É preferível ter um filho picheleiro
Primeiro foi o autoclismo da casa de banho que começou a verter. Não era sempre. Tinha os seus humores. Se pressionado de determinado jeito, enchia normalmente o depósito, depois da descarga. Mas se o ativássemos de forma descuidada era capaz de ficar para ali a verter, a desperdiçar água e engrossar a conta do SMAS.
Depois foi a vez da canalização da banca da cozinha que começou a pingar e nos fez ganhar a consciência que tínhamos um problema cuja resolução não podíamos adiar mais. Pedimos ao Hélder, o vizinho arquiteto que não se importa de tratar da gestão do condomínio, se fazia o favor de nos arranjar um picheleiro.
O diagnóstico foi rápido e exigente em material. O sifão do autoclismo já dera o que tinha a dar e precisava de ser substituído, tal como a torneira e a canalização da banca. A obra afigurava-se dispendiosa, o que se confirmou: a soma de todas as parcelas da conta tinha três dígitos. De mão de obra foram 60 euros, o que dá cerca de 20 euros à hora, ou seja mais ou menos quatro vezes mais que o SNS se propõe a pagar a enfermeiros tarefeiros.
Como o meu filho mais novo, o João, que nasceu no ano 2000, está a revelar-se pouco interessado nos estudos fiquei muito seriamente a pensar que se calhar o melhor é começar a encaminhá-lo para o ensino profissional, onde pode aprender uma arte que lhe permita desembrulhar-se na vida.
É preferível ter um filho picheleiro a ganhar 20 euros à hora do que um filho advogado desempregado - ou a ganhar cinco euros à hora na caixa de um supermercado. Além de tudo, dá mais jeito.

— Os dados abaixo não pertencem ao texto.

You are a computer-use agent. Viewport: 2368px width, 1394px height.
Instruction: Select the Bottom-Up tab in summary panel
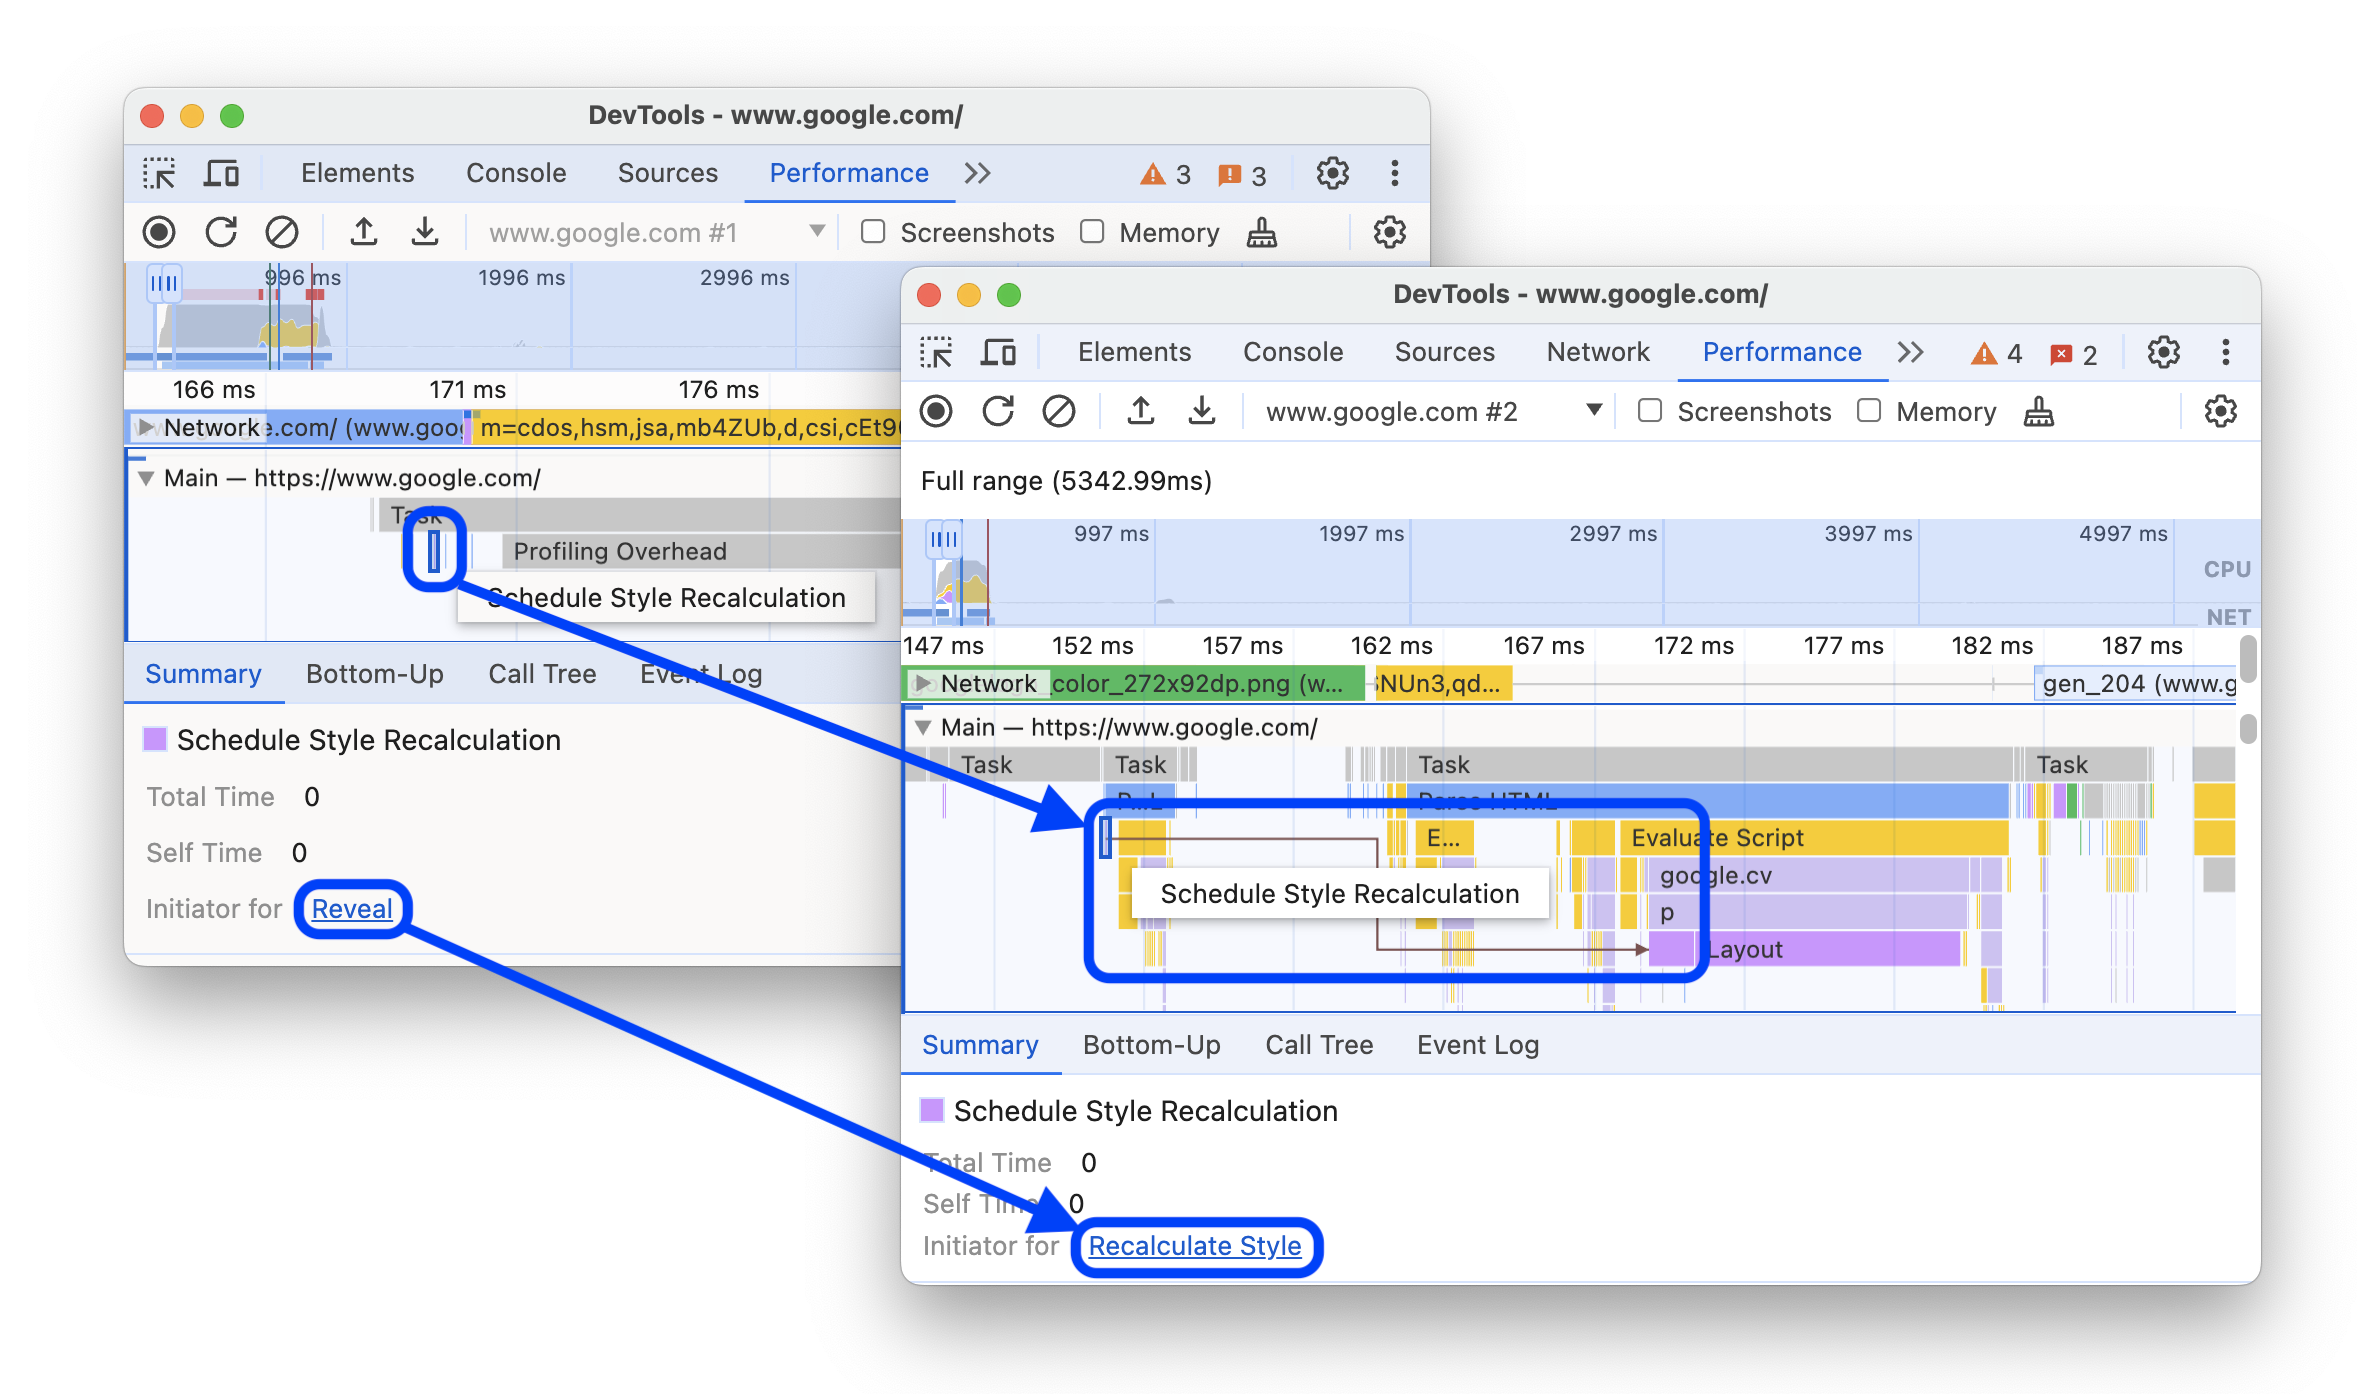(1150, 1042)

Nem de propósito, no dia a seguir à visita do picheleiro, o nosso JN vinha confirmar a justeza das minhas ideias sobre o futuro profissional do João, ao noticiar que nas ofertas de emprego existentes no IEFP, há, em Lisboa, vagas para mecânicos a ganhar 1500 euros e para engenheiros civis com um salário de 700 euros - igual ao oferecido a um serralheiro no Marco de Canaveses.
Os dados do IEFP confirmam o enorme desajustamento entre as profissões procuradas e os profissionais que o sistema de ensino forma.

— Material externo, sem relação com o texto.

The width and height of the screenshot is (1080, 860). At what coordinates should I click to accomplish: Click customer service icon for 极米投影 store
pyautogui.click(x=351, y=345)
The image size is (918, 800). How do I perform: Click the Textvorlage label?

O mercado pede mecânicos, serralheiros, picheleiros, montadores de tubos e torneiros. A escola dá-lhe professores, especialistas em relações internacionais, gestores de empresas e jornalistas.
Um ano depois do bastonário dos Advogados ter apelado aos estudantes do Secundário para fugirem dos cursos de Direito, por o mercado estar saturado, não deixa de ser curioso que os dois cursos públicos com mais vagas no próximo ano letivo serem Direito de Lisboa (450 vagas) de Coimbra (330).

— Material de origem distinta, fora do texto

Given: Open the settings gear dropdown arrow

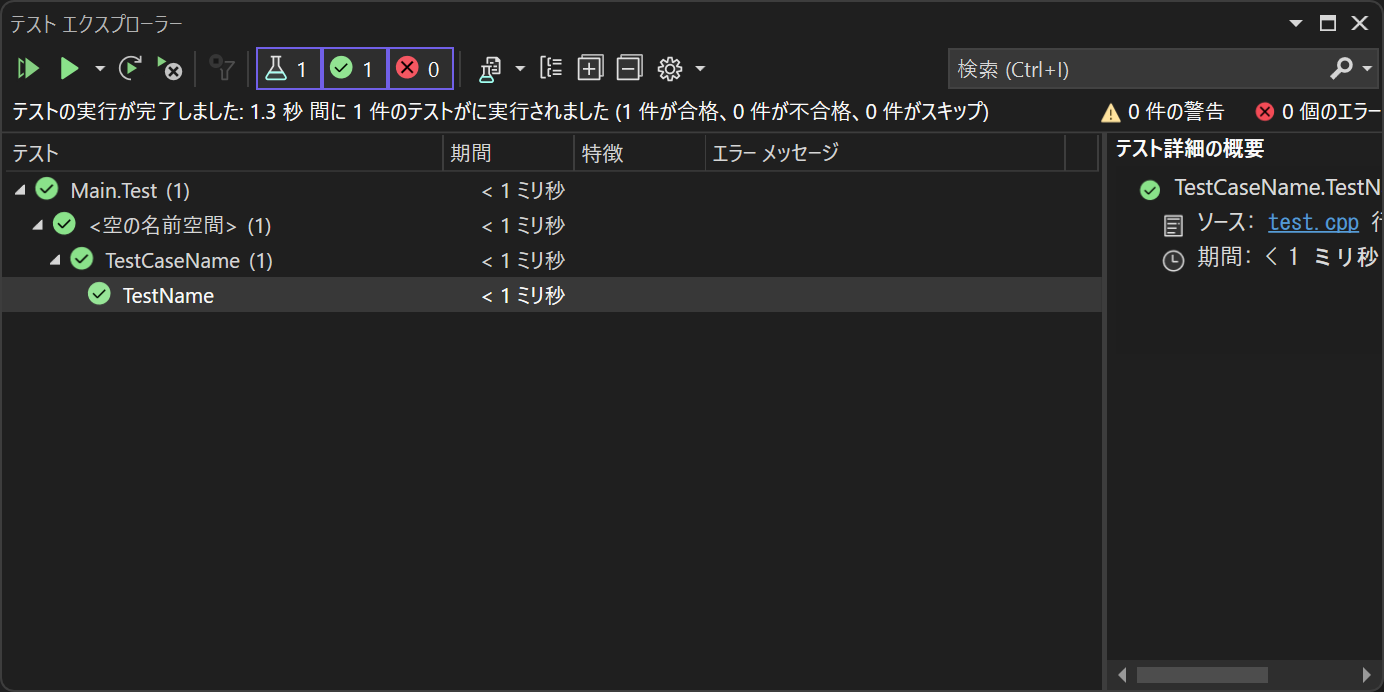Looking at the screenshot, I should (x=700, y=68).
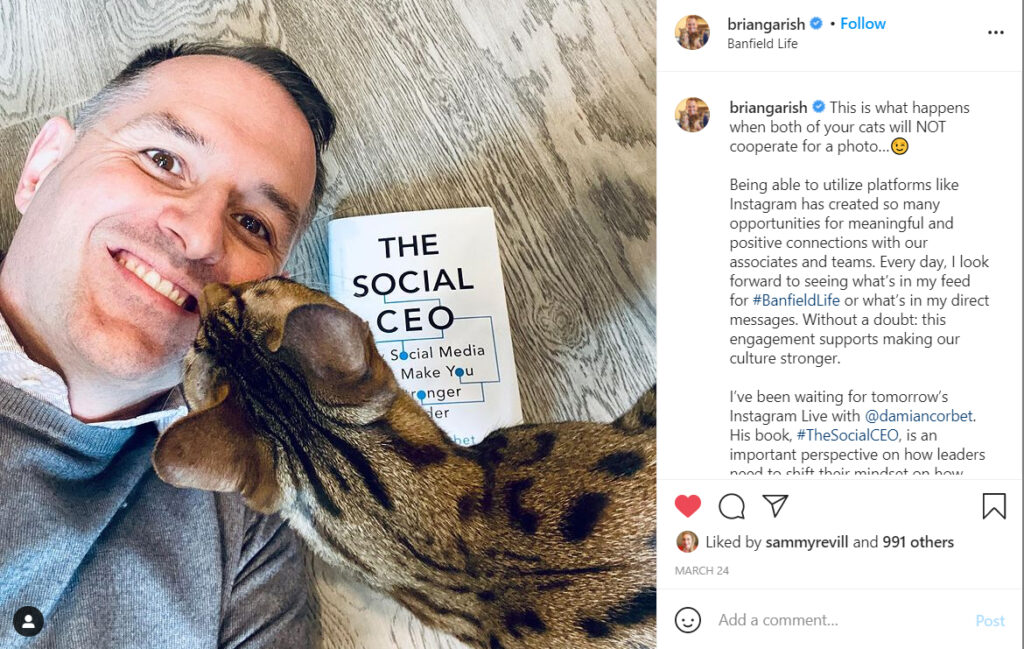Open the Banfield Life location link
The width and height of the screenshot is (1024, 649).
point(762,44)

O que se espera do Governo, em matéria de Educação, é que, no quadro do esforço de qualificação da mão de obra nacional, use o poder que tem para conciliar a oferta e a procura. O que exige uma maior e mais séria aposta no ensino profissional.
No futuro, posso garantir, continuará a haver canos rotos, torneiras a pingar e autoclismos a verter.